Meanwhile, Melody meets Morgana, who reveals Melody's background, and uses the remnants of Ursula's magic to transform Melody into a mermaid. Triton prepares search parties and is convinced by Ariel and Eric to use his trident to transform Ariel back into a mermaid in order to help in the search for Melody. Ariel searches the sea for Melody, regretting not sharing her heritage with her, while Melody explores her newfound abilities as a mermaid, and has a strong feeling that she was meant to be part of the world unser the sea.

Morgana tells Melody she can only make the spell permanent if she retrieves Triton's trident. During her search for the trident, Melody befriends Tip and Dash, a penguin and walrus duo, who join her. After Melody steals the trident, Ariel implores her not to give it to Morgana. Frustrated by Ariel's decision to lie to her, Melody gives the trident to Morgana, who reveals her true intentions and traps Melody in a cave by sealing the entrance with a thick layer of ice. Soon afterward, Morgana's spell on Melody wears off, causing her to revert into human form and nearly drown. Tip and Dash manage to free her and drag her to the shore.

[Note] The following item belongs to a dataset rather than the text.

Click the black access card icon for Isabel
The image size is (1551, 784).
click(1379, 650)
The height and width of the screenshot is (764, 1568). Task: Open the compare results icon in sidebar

Morgana uses the trident's magic to become lord of the ocean, rising to the surface to gloat. Scuttle, Triton, Sebastian, and Eric arrive, and a battle ensues against Morgana and her minions. Melody grabs the trident and throws it back to Triton, who encases Morgana in a block of ice, which sinks underwater. Melody reunites with her family, and Triton offers to let his granddaughter become a mermaid permanently. Melody instead uses the trident to destroy the wall separating her home from the sea, reuniting the humans and the merpeople.

==Voice cast==

- Tara Strong as Melody
- Jodi Benson as Ariel
- Samuel E. Wright as Sebastian
- Pat Carroll as Morgana
- Max Casella as Tip
- Stephen Furst as Dash
- Rob Paulsen as Eric
- Kenneth Mars as King Triton
- Cam Clarke as Flounder
- Buddy Hackett as Scuttle
- Clancy Brown as Undertow
- René Auberjonois as Chef Louis
- Kay E. Kuter as Grimsby
- Edie McClurg as Carlotta
- Dee Bradley Baker as Cloak and Dagger
- Frank Welker as Max

==Release==
The film was released directly to video on September 19, 2000. It was released on May 7, 2001, in the UK. On November 6, 2006, the film was released in a bundle together with the original film in the Region 2 release. The original DVD release was later discontinued and a special edition DVD with a deleted song, "Gonna Get My Wish", and a new game was released on December 16, 2008. A package called The Little Mermaid Trilogy, which includes all three Little Mermaid films, was released on the same day. This film, along with The Little Mermaid: Ariel's Beginning, was released in a 2-Movie collection on DVD and Blu-ray on November 19, 2013.

==Reception==
===Critical reception===
Review aggregator Rotten Tomatoes reports that 20% of 5 critics gave the film a positive review, and the average rating is 4.1/10. In 2011, Total Film ranked it as 27th among the 50 worst children's films ever made.

===Home video sales===
The film was the tenth most successful direct-to-video release of 2000, with retail revenues of $121 million. The film sold 6 million VHS and DVD units in 2000.

==Soundtrack==

The film's official soundtrack was released on September 19, 2000, and again on October 31, 2000, in a special edition double pack with the original film's soundtrack. Additionally, two limited-edition two-track samplers were released on CD as a promotion for the soundtrack.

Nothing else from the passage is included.